CHAMPAIGN – The Champaign City Council will consider Tuesday night extending the life of the downtown tax increment financing district for another 12 years.
Champaign Planning Director Bruce Knight said city officials still believe there is more work to be done to revive the downtown area, which has become a popular entertainment center with numerous bars and restaurants in recent years.
Last year saw the downtown's biggest success, the opening of the One Main building, which includes office space, condominiums and significant amounts of retail space.
"We think downtown hasn't reached its tipping point (to success) yet," said Knight. "It's doing well and we're seeing reinvestment, but we think we need to continue to do a few things to reinforce that success."
Knight said the city planning department is finishing up its update of the downtown plan and that extending the life of the tax district will be an important tool in implementing some of the plan's recommendations.
The city council will meet at 7 p.m. Tuesday in the Champaign City Building, 102 N. Neil St.
The downtown district was created in 1981 and the proposed extension would extend the life of the district through Dec. 31, 2017. The city's plan calls for using $7.67 million in tax district proceeds over the life of the district to invest in the downtown.
Those investments will include:
– $1 million during the next three years in redevelopment incentive grants. Those grants to downtown building owners helped encourage expansions and renovations of downtown buildings, including renovation of some upstairs apartments and bringing buildings up to code.
– Some $1.7 million in intersection improvements to make the downtown area more pedestrian-friendly. Those improvements will include sidewalk curb "bump outs" at intersections that shorten the distance pedestrians must walk through an intersection, and stop lights with countdown signals that tell pedestrians and drivers how long they have until a light will change.
– Another $3.5 million to pay for a downtown parking deck that will include other uses as well.
– Plus $1.47 million for completion of the downtown streetscape.
"We'd like to link downtown better to the surrounding neighborhoods and make downtown more pedestrian-friendly," Knight said.
In a tax increment financing district, the taxes that governments receive are frozen at the base year level when the district was created.

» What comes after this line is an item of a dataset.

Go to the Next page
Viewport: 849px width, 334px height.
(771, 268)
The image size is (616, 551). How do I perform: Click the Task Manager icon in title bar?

Any increases in property taxes that occur due to improvements go into a special city fund that can be used to pay for infrastructure improvements, or to provide incentives to developers. The city can also rebate some of the money back to the other taxing districts.
So that other taxing districts can share in some of downtown's growth in recent years, the city intends to, starting next year, begin rebating 30 percent of the 2004 increment to local taxing bodies.
That percentage will increase to 50 percent in 2007, 70 percent in 2008 and 100 percent of the 2004 increment in 2009 and thereafter.
The Champaign Unit 4 school district had asked the city to accelerate its rebates due to a cash crunch. But the city council almost certainly won't go along with that suggestion after the Champaign school board failed on Sept. 12 to provide an unqualified letter of support for a special tax district the city wants to create in the South Research Park area to accommodate University of Illinois expansion plans.
A letter of support is needed to get special legislation authorizing the tax district through the Illinois General Assembly.
Knight said there are currently no negotiations going on with the school district about the south campus tax district. He said the city council could amend the downtown tax district payment schedule to accelerate rebates if the school board were to provide an unqualified letter of support.